Below are records. Copy every line with "agent" in it.

DATA LISTING =

◆ ◆ ◆ ◆ ◆

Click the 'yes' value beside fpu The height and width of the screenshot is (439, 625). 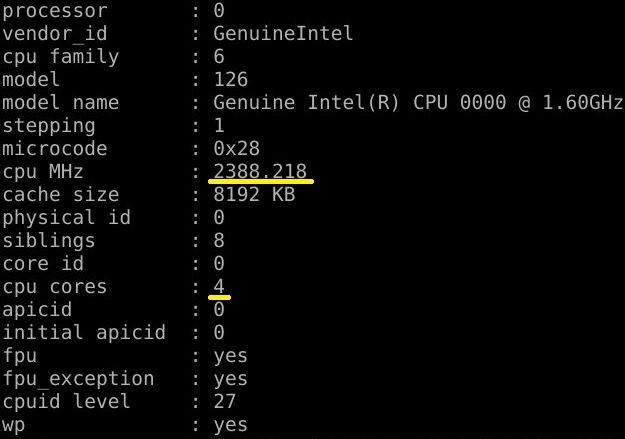click(x=231, y=355)
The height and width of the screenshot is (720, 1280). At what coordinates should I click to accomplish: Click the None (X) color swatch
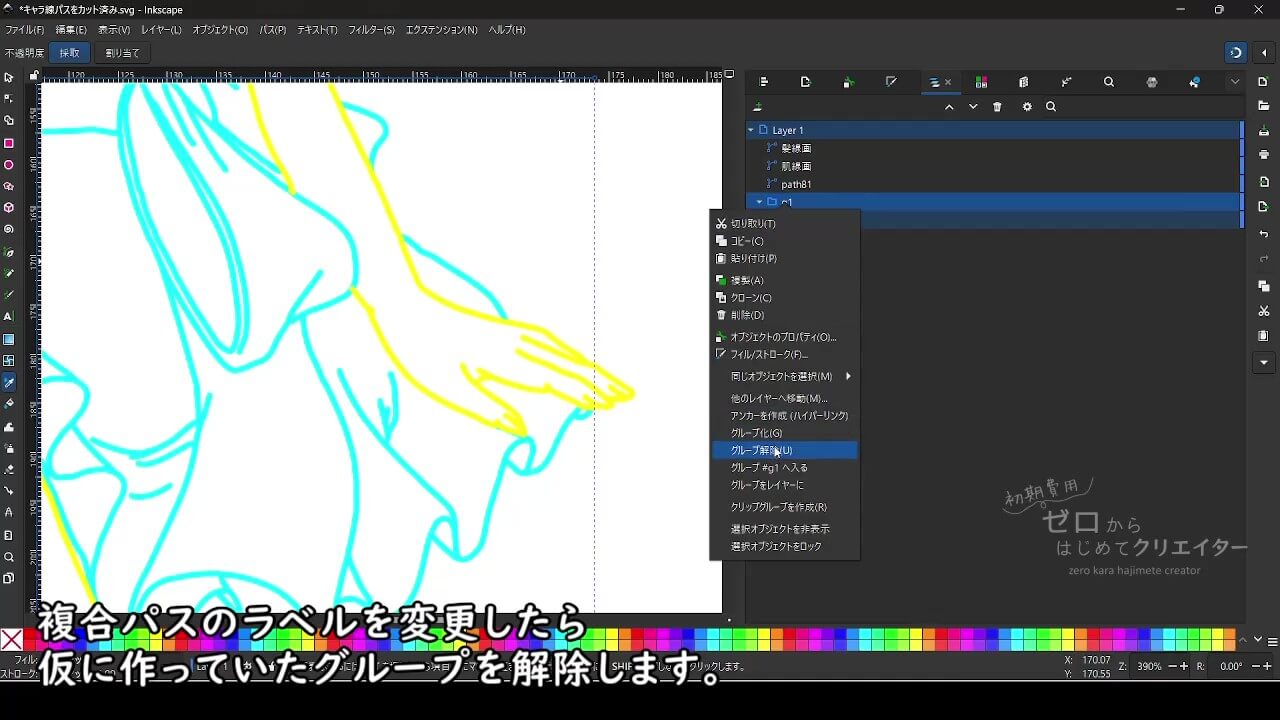click(x=12, y=640)
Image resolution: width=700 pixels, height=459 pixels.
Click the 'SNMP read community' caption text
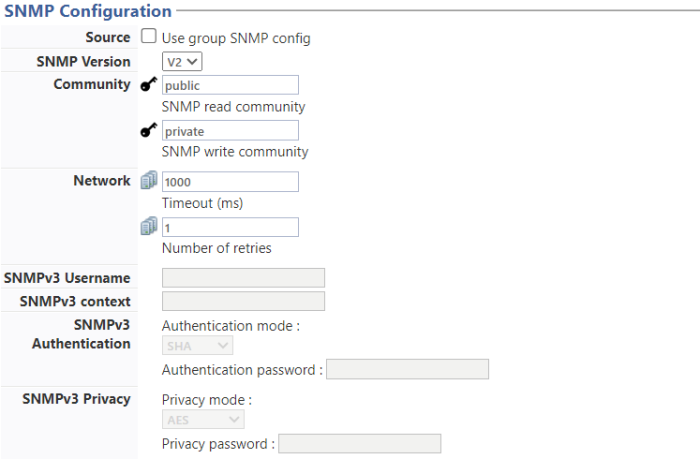click(233, 106)
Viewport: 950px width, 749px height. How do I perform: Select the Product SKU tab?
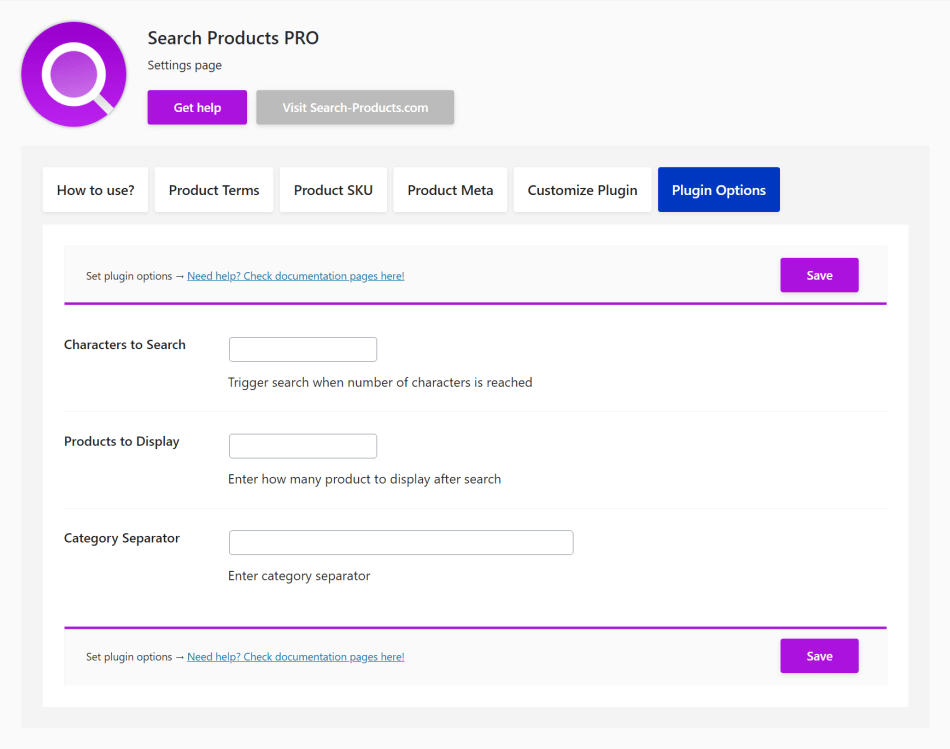[333, 190]
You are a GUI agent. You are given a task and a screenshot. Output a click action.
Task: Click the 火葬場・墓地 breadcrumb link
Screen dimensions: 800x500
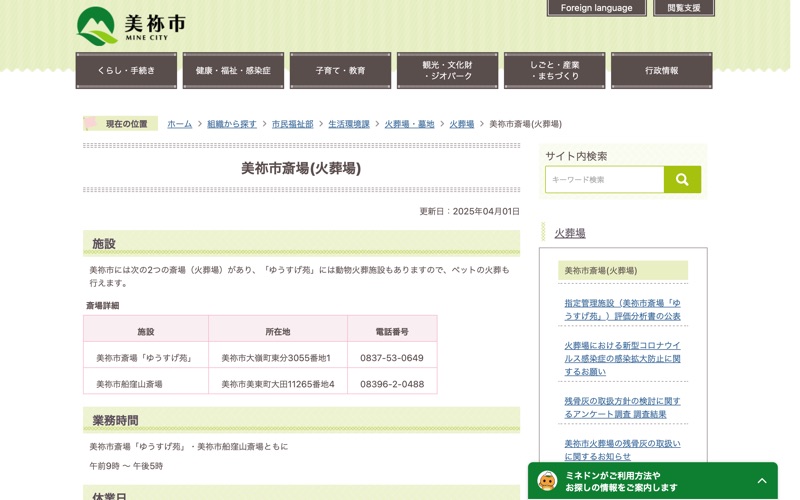coord(409,124)
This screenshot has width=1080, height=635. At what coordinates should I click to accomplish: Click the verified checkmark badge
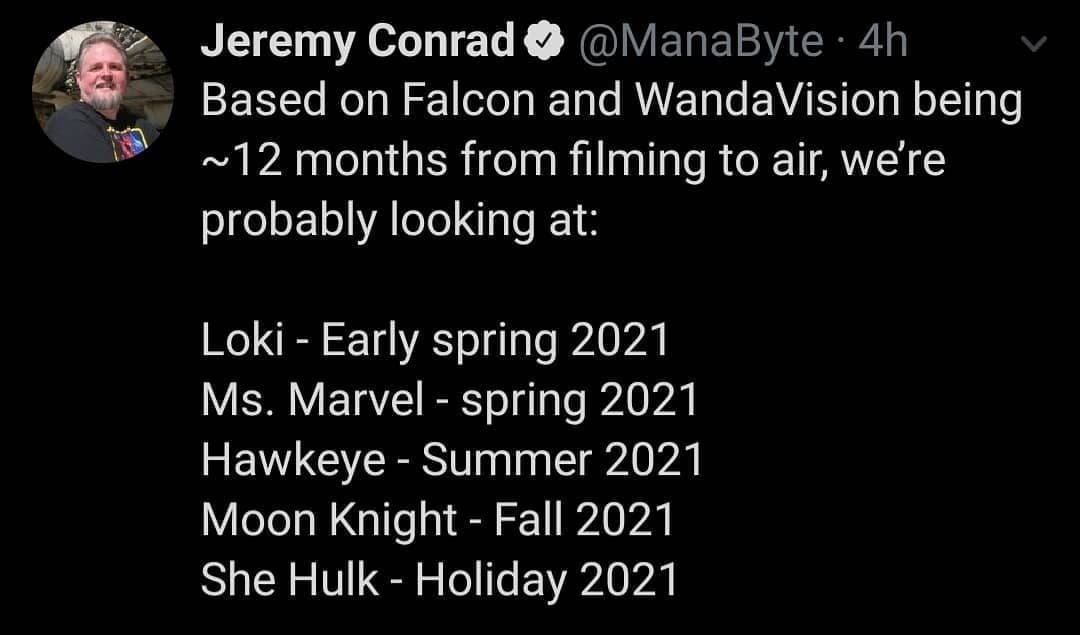[545, 43]
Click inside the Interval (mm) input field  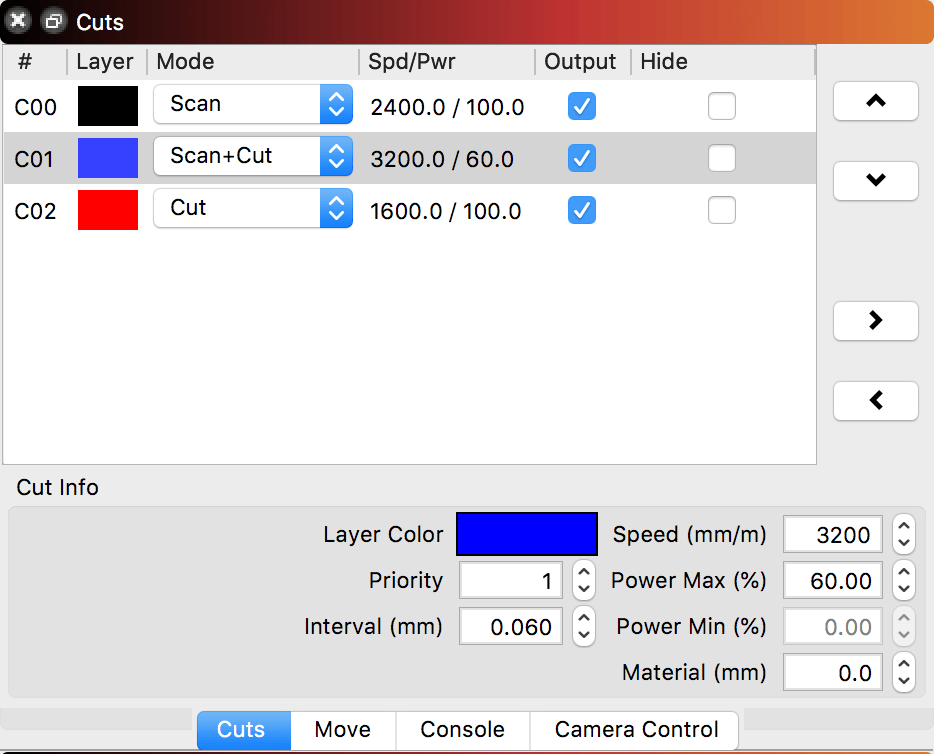(x=510, y=626)
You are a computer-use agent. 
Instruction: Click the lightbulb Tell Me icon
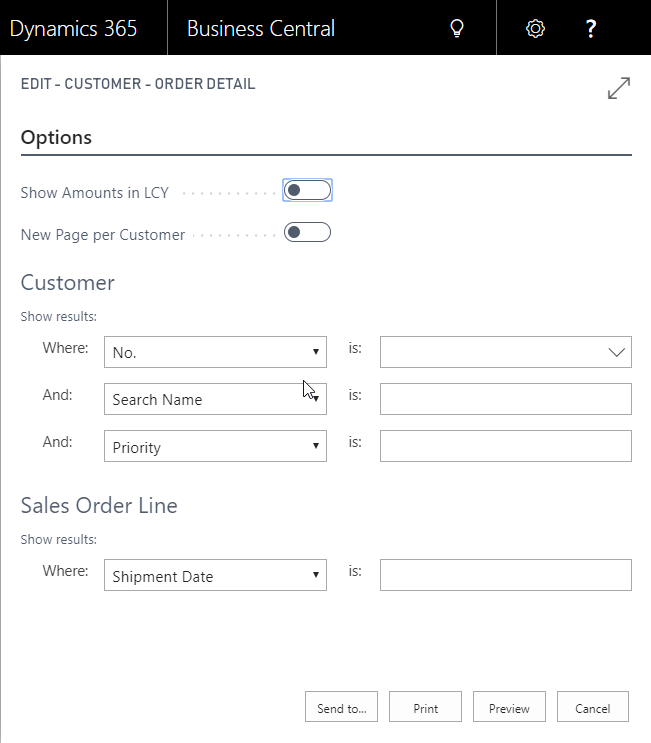click(457, 28)
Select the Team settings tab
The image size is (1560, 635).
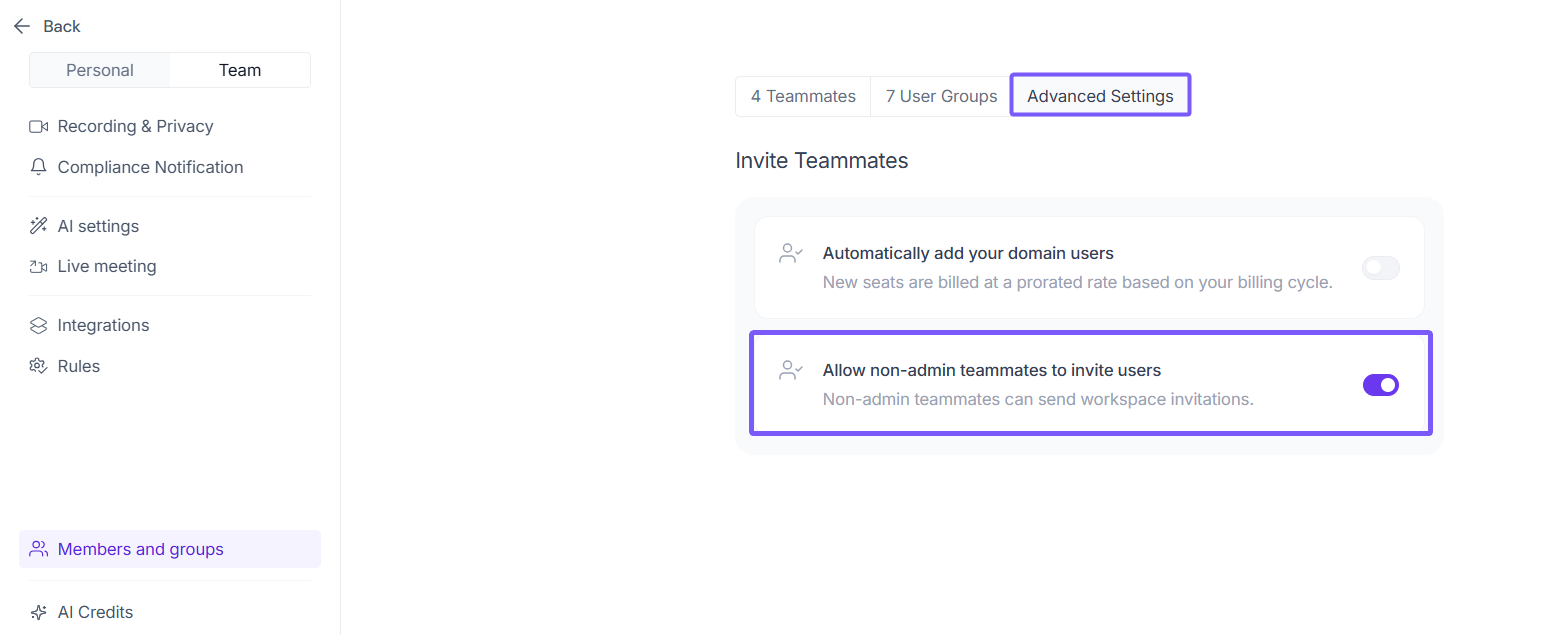coord(240,70)
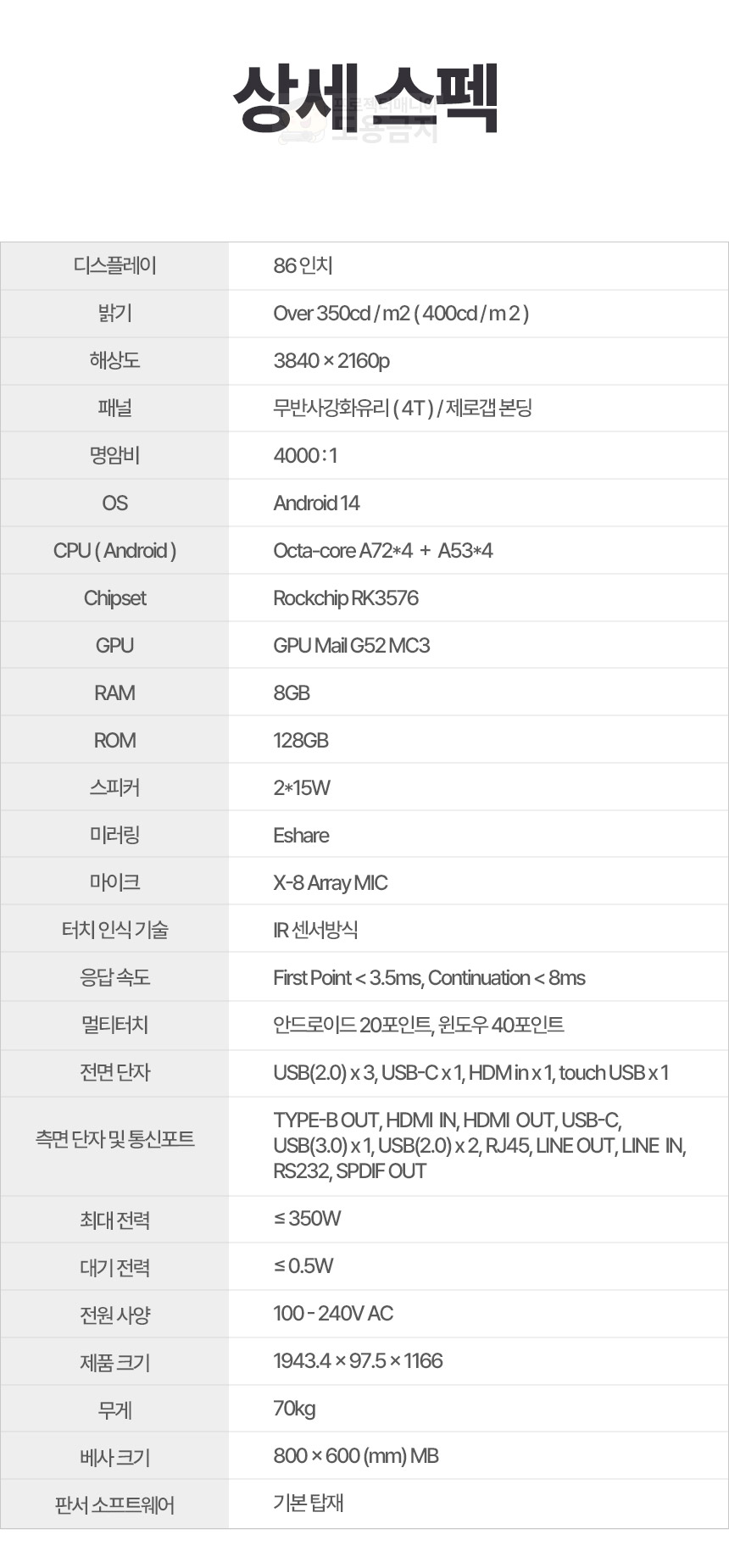Click the GPU Mail G52 MC3 value

(351, 646)
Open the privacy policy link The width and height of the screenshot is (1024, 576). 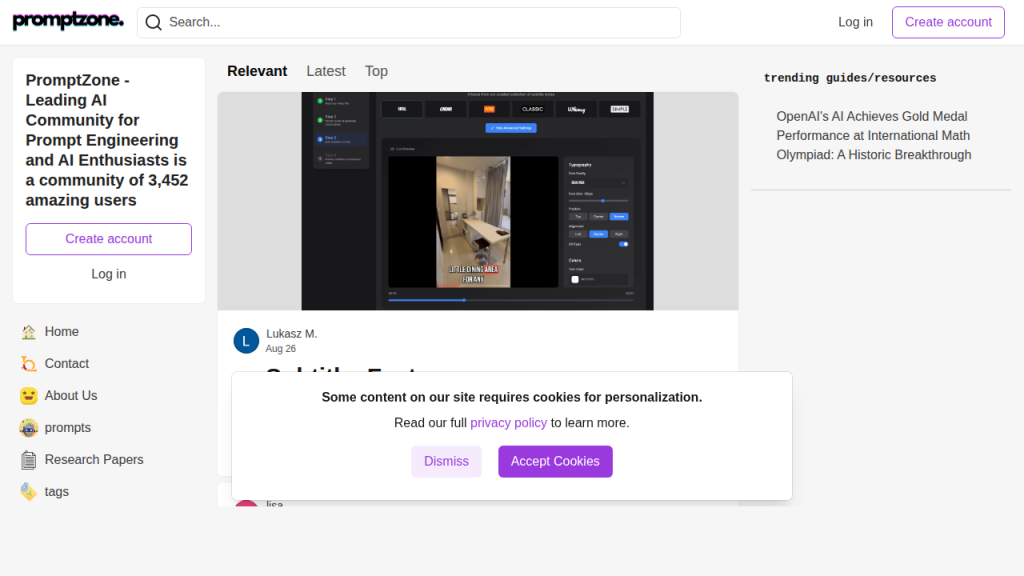(508, 423)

◆ ◆ ◆ ◆ ◆

ANSWER FOR THE TASK =
You are a GUI agent. You are given a task and a screenshot. Output a click action.
You are a computer-use agent. 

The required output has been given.